Abstract
Introduction - Acute myeloid leukemia (AML) is an aggressive disease with a relapse rate of approximately 40% in children. Progress in improving cure rates has been slow, in part because AML is very heterogeneous. Molecular studies consistently show that most cases are comprised of distinct subclones that diminish or expand over the course of therapy. Single-cell profiling methods now allow parsing of the leukemic population into subsets based on gene and/or protein expression patterns. We hypothesized that comparing the features of the subsets that are dominant at relapse with those that are dominant at diagnosis would reveal mechanisms of treatment failure.
Methods - We profiled diagnosis-relapse pairs from 6 pediatric AML patients by Cellular Indexing of Transcriptomes and Epitopes by Sequencing (CITE-Seq). All patients were treated at Texas Children's Cancer Center and consented to banking of tissue for research. CITE-Seq was performed by Immunai (New York, NY) using a customized panel of 65 oligonucleotide-tagged antibodies, the 10x Genomics Chromium system for single-cell RNA library generation, and the Novaseq 6000 for sequencing. After data cleanup and normalization, clustering by scRNA-seq was done using the Seurat package. Cell-type identification of clusters was facilitated by published healthy bone marrow scRNA-seq datasets (van Galen et al, Cell 2019). Differentially expressed genes (DEGs) and proteins (DEPs) between diagnosis and relapse were determined using Wilcoxin ranked sum tests.
Results - We generated single-cell transcriptomes for a total of 28,486 cells from 12 samples, with a mean of 2373 cells and 1416 genes per sample. Samples were integrated with batch effect correction, producing 30 distinct clusters (cell types) in total (Figure 1A). Cell types with expression profiles consistent with lymphocytes and erythroid precursors were identified in multiple patients, whereas AML cell types tended to be specific to individual patients (Figure 1B). For patients TCH1, TCH2 and TCH3, the most abundant cell types at diagnosis were rare at relapse, and cell types that were rare at diagnosis became dominant at relapse. For these 3 cases, we identified DEGs between the dominant diagnosis cell types and dominant relapse cell types. We found 18 genes that were upregulated at relapse in at least 2 of the cases. Several genes related to actin polymerization were enriched (ARPC1B, ACTB, PFN1), possibly reflecting an enhanced capacity for adhesion and migration. Also of note, macrophage migration inhibitory factor (MIF) and its receptor CD74 were upregulated at relapse, suggesting a role in chemoresistance. For patients TCH4, TCH5 and TCH6, the same cell types that were abundant at diagnosis were also abundant at relapse, and few genes were significantly altered between diagnosis and relapse in multiple cases.
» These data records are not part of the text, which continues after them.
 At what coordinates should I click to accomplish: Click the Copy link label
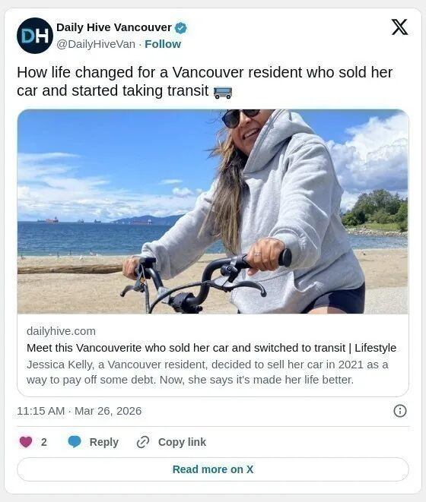point(182,442)
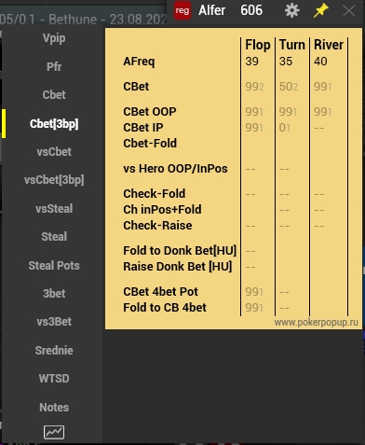
Task: Click the red reg player badge
Action: 183,10
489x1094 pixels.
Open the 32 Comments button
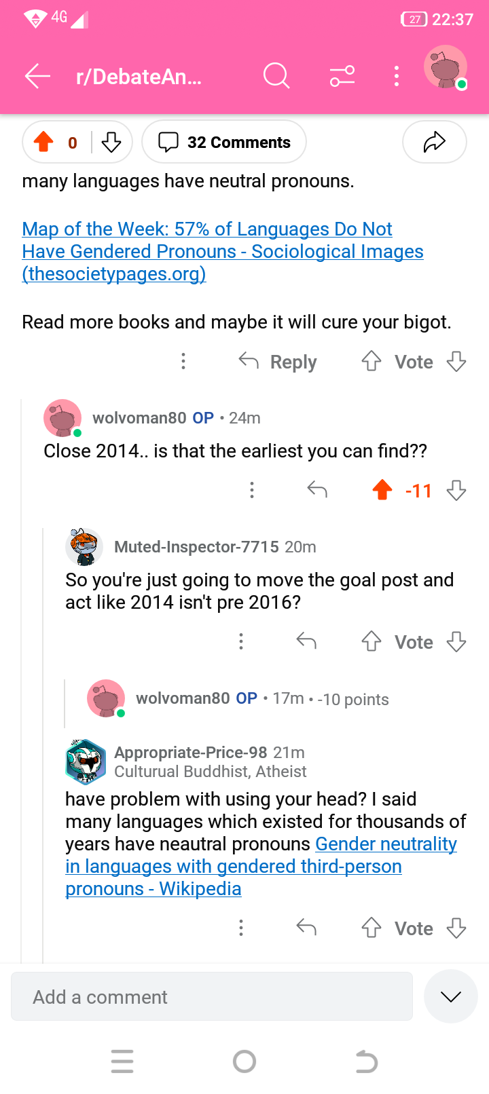pyautogui.click(x=224, y=142)
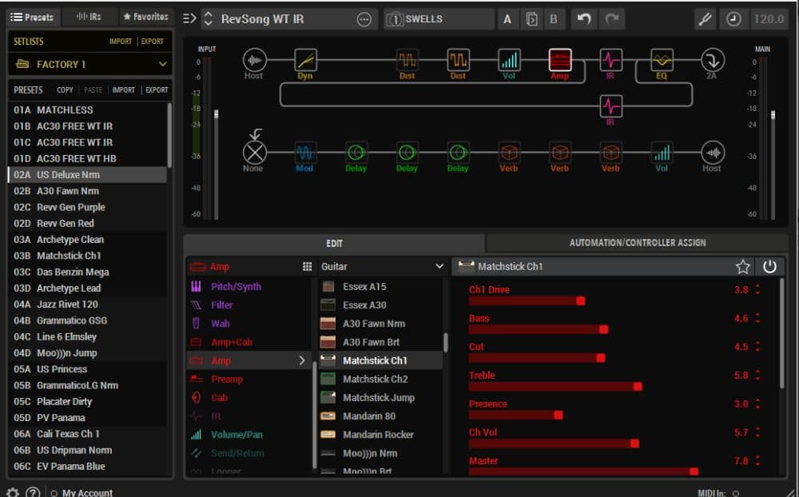Favorite Matchstick Ch1 with star icon
This screenshot has width=799, height=497.
(742, 266)
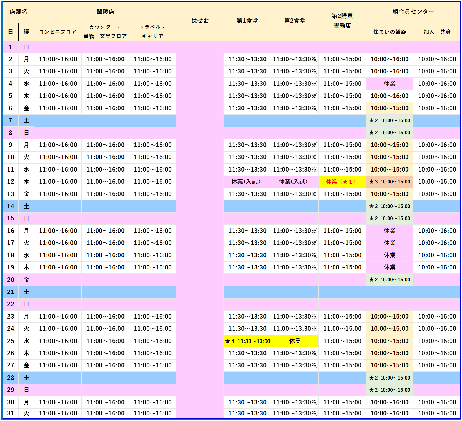Viewport: 462px width, 421px height.
Task: Click the 加入・共済 sub-header
Action: [437, 32]
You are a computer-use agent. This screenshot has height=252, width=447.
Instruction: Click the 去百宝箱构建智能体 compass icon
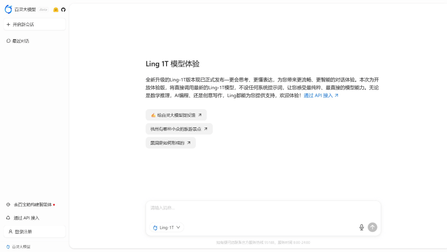(9, 205)
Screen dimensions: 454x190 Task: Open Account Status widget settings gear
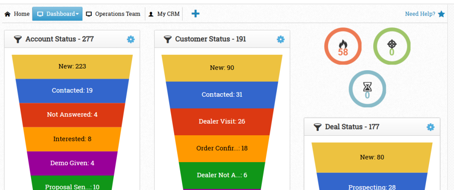click(131, 39)
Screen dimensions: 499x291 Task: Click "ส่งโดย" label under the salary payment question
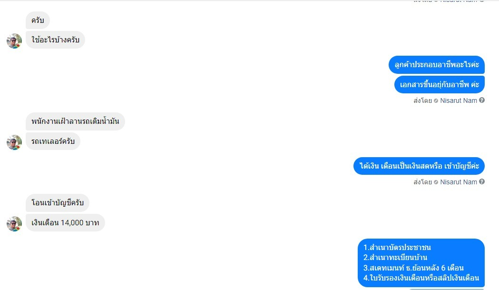click(422, 182)
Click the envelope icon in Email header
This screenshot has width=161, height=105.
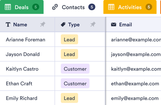(114, 25)
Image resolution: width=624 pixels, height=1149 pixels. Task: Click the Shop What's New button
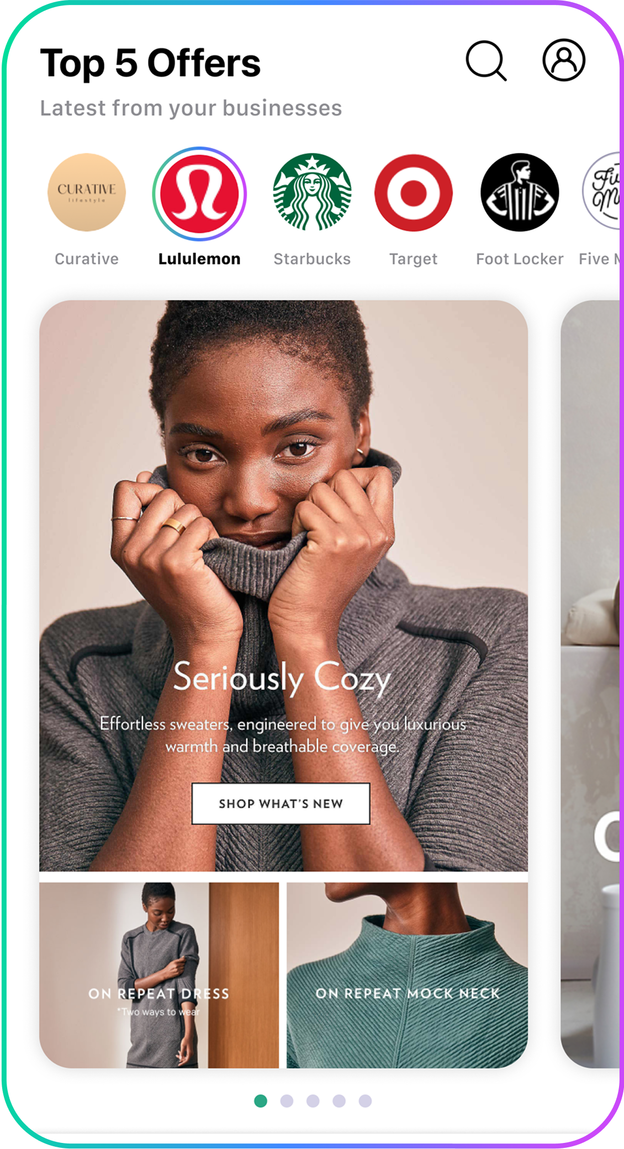281,803
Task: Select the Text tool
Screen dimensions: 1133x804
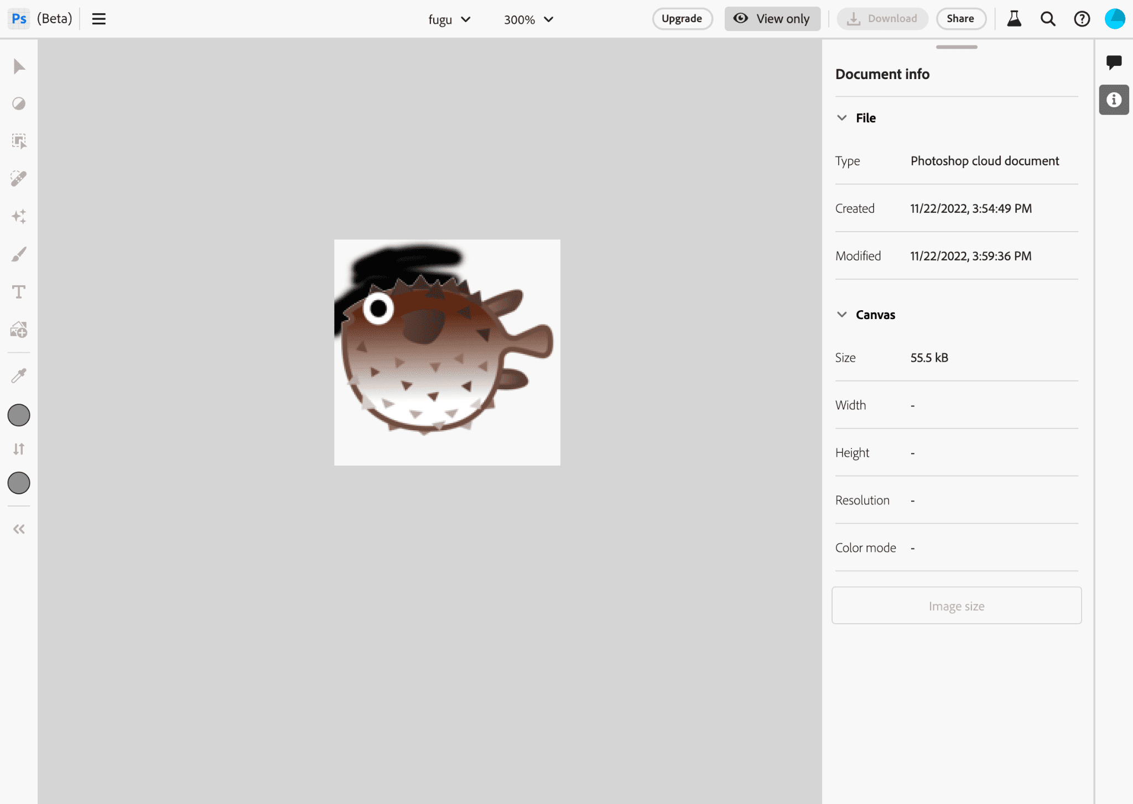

Only SRGN, which encodes the proteoglycan serglycin, and GAPDH were altered in 2 of these 3 cases, and both were downregulated at relapse. We performed similar comparisons to identify proteins that were differentially expressed between diagnosis and relapse pairs. The number of DEPs between the dominant diagnosis and relapse cell types ranged from 0 (TCH1 and TCH6) to 5 (TCH2). The only protein altered in more than one case was CD7, which was enriched at relapse in TCH2, TCH3 and TCH4.
Conclusions - From CITE-Seq profiling of 6 pediatric AML cases we identified two distinct patterns of relapse. For 3 cases, relapse occurred by expansion of a subset that was small but present at diagnosis. Enrichment of genes associated with adhesion and survival signaling suggests that these cells survived because they were well-equipped to take advantage of interactions with the microenvironment. For 3 other cases, the population that was dominant at diagnosis persisted and expanded at relapse with few substantial changes in gene or protein expression profiles. This pattern suggests that these AML cells were a priori equipped to survive chemotherapy, even though bulk disease levels were transiently reduced below the limit of detection. Most profiled proteins did not change substantially between diagnosis and relapse. An exception is CD7, which was enriched at relapse in 50% of our cases and represents a potential therapeutic target. Analysis of more cases will refine these relapse patterns, reveal potential mechanisms of chemoresistance and inform the development of novel therapies.
No relevant conflicts of interest to declare.